• _Word and element location data_
## Start

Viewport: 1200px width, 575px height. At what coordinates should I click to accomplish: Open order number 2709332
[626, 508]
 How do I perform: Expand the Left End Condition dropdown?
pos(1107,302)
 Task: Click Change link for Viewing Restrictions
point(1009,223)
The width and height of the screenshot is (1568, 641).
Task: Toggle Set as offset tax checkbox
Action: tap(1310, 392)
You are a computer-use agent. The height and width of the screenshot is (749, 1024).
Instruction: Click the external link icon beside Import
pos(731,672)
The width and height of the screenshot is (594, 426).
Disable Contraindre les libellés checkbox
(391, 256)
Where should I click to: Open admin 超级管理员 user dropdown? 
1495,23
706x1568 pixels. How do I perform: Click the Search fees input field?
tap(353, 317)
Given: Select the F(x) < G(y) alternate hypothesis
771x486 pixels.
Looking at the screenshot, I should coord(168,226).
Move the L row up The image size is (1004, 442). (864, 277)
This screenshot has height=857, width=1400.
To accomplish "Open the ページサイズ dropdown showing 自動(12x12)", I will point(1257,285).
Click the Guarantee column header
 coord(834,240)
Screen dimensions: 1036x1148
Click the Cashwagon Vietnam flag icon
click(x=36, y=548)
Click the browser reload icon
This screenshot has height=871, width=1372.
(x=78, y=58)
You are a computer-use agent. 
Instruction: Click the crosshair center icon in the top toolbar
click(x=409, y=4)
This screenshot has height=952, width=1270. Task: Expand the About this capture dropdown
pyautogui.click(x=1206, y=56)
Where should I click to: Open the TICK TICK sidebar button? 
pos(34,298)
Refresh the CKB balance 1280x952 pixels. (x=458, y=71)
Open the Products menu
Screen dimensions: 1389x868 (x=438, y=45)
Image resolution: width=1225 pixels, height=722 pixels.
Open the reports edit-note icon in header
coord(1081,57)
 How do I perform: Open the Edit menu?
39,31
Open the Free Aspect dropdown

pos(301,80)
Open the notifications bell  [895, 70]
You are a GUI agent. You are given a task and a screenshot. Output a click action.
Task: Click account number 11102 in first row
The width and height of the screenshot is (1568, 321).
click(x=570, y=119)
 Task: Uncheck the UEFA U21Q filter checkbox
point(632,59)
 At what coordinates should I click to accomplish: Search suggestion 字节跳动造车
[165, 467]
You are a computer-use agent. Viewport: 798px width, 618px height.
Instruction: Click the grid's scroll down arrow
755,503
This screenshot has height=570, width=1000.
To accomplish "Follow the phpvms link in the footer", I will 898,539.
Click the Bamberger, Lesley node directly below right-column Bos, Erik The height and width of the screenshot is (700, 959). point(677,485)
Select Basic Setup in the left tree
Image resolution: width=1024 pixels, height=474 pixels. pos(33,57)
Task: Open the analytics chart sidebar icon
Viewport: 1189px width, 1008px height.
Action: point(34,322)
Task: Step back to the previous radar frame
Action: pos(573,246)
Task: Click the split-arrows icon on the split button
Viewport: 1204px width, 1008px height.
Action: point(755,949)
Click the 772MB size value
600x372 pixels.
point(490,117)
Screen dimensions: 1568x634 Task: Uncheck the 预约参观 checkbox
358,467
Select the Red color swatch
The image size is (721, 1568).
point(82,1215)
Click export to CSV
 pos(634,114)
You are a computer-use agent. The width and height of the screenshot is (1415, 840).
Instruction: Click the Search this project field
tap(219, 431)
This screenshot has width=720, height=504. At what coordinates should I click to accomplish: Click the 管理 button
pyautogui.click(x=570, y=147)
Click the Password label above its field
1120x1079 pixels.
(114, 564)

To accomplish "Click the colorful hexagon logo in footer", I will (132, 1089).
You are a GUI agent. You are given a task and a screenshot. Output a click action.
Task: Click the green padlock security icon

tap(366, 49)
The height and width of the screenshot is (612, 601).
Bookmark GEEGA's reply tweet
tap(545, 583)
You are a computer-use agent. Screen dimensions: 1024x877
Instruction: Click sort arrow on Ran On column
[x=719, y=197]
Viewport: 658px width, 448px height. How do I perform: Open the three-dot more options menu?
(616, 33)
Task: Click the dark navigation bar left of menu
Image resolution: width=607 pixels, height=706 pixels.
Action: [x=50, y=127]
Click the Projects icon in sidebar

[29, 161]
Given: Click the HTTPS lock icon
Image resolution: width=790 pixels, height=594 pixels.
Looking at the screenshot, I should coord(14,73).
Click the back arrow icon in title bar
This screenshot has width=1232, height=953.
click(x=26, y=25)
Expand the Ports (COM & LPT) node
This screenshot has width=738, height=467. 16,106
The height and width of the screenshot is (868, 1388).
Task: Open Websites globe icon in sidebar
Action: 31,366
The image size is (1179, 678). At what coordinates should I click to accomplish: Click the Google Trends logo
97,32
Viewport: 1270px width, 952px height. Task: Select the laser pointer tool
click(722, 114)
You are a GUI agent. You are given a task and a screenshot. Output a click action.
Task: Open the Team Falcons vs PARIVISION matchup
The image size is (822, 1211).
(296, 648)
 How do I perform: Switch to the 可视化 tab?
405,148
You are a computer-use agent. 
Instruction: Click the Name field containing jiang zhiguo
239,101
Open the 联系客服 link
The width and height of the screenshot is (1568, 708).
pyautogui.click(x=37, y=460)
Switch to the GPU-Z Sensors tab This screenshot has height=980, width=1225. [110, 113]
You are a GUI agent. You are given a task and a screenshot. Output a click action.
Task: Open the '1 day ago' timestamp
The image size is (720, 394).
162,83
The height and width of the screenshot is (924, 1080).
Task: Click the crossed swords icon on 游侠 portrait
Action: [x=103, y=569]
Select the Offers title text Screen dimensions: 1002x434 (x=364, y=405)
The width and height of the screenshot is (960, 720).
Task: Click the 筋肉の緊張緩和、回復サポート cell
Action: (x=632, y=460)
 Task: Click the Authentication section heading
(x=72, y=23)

## End

• _Problem to work on_
Please return all of the data above unchanged, reproducing every line verbatim.

• _Result of this task_
Viewport: 1200px width, 575px height. At what coordinates should I click to accomplish: Open order number 2709332
[626, 508]
 How do I perform: Expand the Left End Condition dropdown?
pos(1107,302)
 Task: Click Change link for Viewing Restrictions
point(1009,223)
The width and height of the screenshot is (1568, 641).
Task: Toggle Set as offset tax checkbox
Action: tap(1310, 392)
You are a computer-use agent. The height and width of the screenshot is (749, 1024).
Instruction: Click the external link icon beside Import
pos(731,672)
The width and height of the screenshot is (594, 426).
Disable Contraindre les libellés checkbox
(391, 256)
Where should I click to: Open admin 超级管理员 user dropdown? 
1495,23
706x1568 pixels. How do I perform: Click the Search fees input field?
tap(353, 317)
Given: Select the F(x) < G(y) alternate hypothesis
771x486 pixels.
Looking at the screenshot, I should coord(168,226).
Move the L row up The image size is (1004, 442). (864, 277)
This screenshot has height=857, width=1400.
To accomplish "Open the ページサイズ dropdown showing 自動(12x12)", I will point(1257,285).
Click the Guarantee column header
 coord(834,240)
Screen dimensions: 1036x1148
Click the Cashwagon Vietnam flag icon
click(x=36, y=548)
Click the browser reload icon
This screenshot has height=871, width=1372.
(x=78, y=58)
You are a computer-use agent. 
Instruction: Click the crosshair center icon in the top toolbar
click(x=409, y=4)
This screenshot has height=952, width=1270. Task: Expand the About this capture dropdown
pyautogui.click(x=1206, y=56)
Where should I click to: Open the TICK TICK sidebar button? 
pos(34,298)
Refresh the CKB balance 1280x952 pixels. (x=458, y=71)
Open the Products menu
Screen dimensions: 1389x868 (x=438, y=45)
Image resolution: width=1225 pixels, height=722 pixels.
Open the reports edit-note icon in header
coord(1081,57)
 How do I perform: Open the Edit menu?
39,31
Open the Free Aspect dropdown

pos(301,80)
Open the notifications bell  [895, 70]
You are a GUI agent. You are given a task and a screenshot. Output a click action.
Task: Click account number 11102 in first row
The width and height of the screenshot is (1568, 321).
click(x=570, y=119)
 Task: Uncheck the UEFA U21Q filter checkbox
point(632,59)
 At what coordinates should I click to accomplish: Search suggestion 字节跳动造车
[165, 467]
You are a computer-use agent. Viewport: 798px width, 618px height.
Instruction: Click the grid's scroll down arrow
755,503
This screenshot has height=570, width=1000.
To accomplish "Follow the phpvms link in the footer", I will 898,539.
Click the Bamberger, Lesley node directly below right-column Bos, Erik The height and width of the screenshot is (700, 959). point(677,485)
Select Basic Setup in the left tree
Image resolution: width=1024 pixels, height=474 pixels. pos(33,57)
Task: Open the analytics chart sidebar icon
Viewport: 1189px width, 1008px height.
Action: point(34,322)
Task: Step back to the previous radar frame
Action: pos(573,246)
Task: Click the split-arrows icon on the split button
Viewport: 1204px width, 1008px height.
Action: point(755,949)
Click the 772MB size value
600x372 pixels.
point(490,117)
Screen dimensions: 1568x634 Task: Uncheck the 预约参观 checkbox
358,467
Select the Red color swatch
The image size is (721, 1568).
point(82,1215)
Click export to CSV
 pos(634,114)
You are a computer-use agent. The width and height of the screenshot is (1415, 840).
Instruction: Click the Search this project field
tap(219, 431)
This screenshot has width=720, height=504. At what coordinates should I click to accomplish: Click the 管理 button
pyautogui.click(x=570, y=147)
Click the Password label above its field
1120x1079 pixels.
(114, 564)

To accomplish "Click the colorful hexagon logo in footer", I will (132, 1089).
You are a GUI agent. You are given a task and a screenshot. Output a click action.
Task: Click the green padlock security icon

tap(366, 49)
The height and width of the screenshot is (612, 601).
Bookmark GEEGA's reply tweet
tap(545, 583)
You are a computer-use agent. Screen dimensions: 1024x877
Instruction: Click sort arrow on Ran On column
[x=719, y=197]
Viewport: 658px width, 448px height. How do I perform: Open the three-dot more options menu?
(616, 33)
Task: Click the dark navigation bar left of menu
Image resolution: width=607 pixels, height=706 pixels.
Action: [x=50, y=127]
Click the Projects icon in sidebar

[29, 161]
Given: Click the HTTPS lock icon
Image resolution: width=790 pixels, height=594 pixels.
Looking at the screenshot, I should coord(14,73).
Click the back arrow icon in title bar
This screenshot has width=1232, height=953.
click(x=26, y=25)
Expand the Ports (COM & LPT) node
This screenshot has width=738, height=467. 16,106
The height and width of the screenshot is (868, 1388).
Task: Open Websites globe icon in sidebar
Action: 31,366
The image size is (1179, 678). At what coordinates should I click to accomplish: Click the Google Trends logo
97,32
Viewport: 1270px width, 952px height. Task: Select the laser pointer tool
click(722, 114)
You are a GUI agent. You are given a task and a screenshot. Output a click action.
Task: Open the Team Falcons vs PARIVISION matchup
The image size is (822, 1211).
(296, 648)
 How do I perform: Switch to the 可视化 tab?
405,148
You are a computer-use agent. 
Instruction: Click the Name field containing jiang zhiguo
239,101
Open the 联系客服 link
The width and height of the screenshot is (1568, 708).
pyautogui.click(x=37, y=460)
Switch to the GPU-Z Sensors tab This screenshot has height=980, width=1225. [110, 113]
You are a GUI agent. You are given a task and a screenshot. Output a click action.
Task: Open the '1 day ago' timestamp
The image size is (720, 394).
162,83
The height and width of the screenshot is (924, 1080).
Task: Click the crossed swords icon on 游侠 portrait
Action: [x=103, y=569]
Select the Offers title text Screen dimensions: 1002x434 (x=364, y=405)
The width and height of the screenshot is (960, 720).
Task: Click the 筋肉の緊張緩和、回復サポート cell
Action: (x=632, y=460)
 Task: Click the Authentication section heading
(x=72, y=23)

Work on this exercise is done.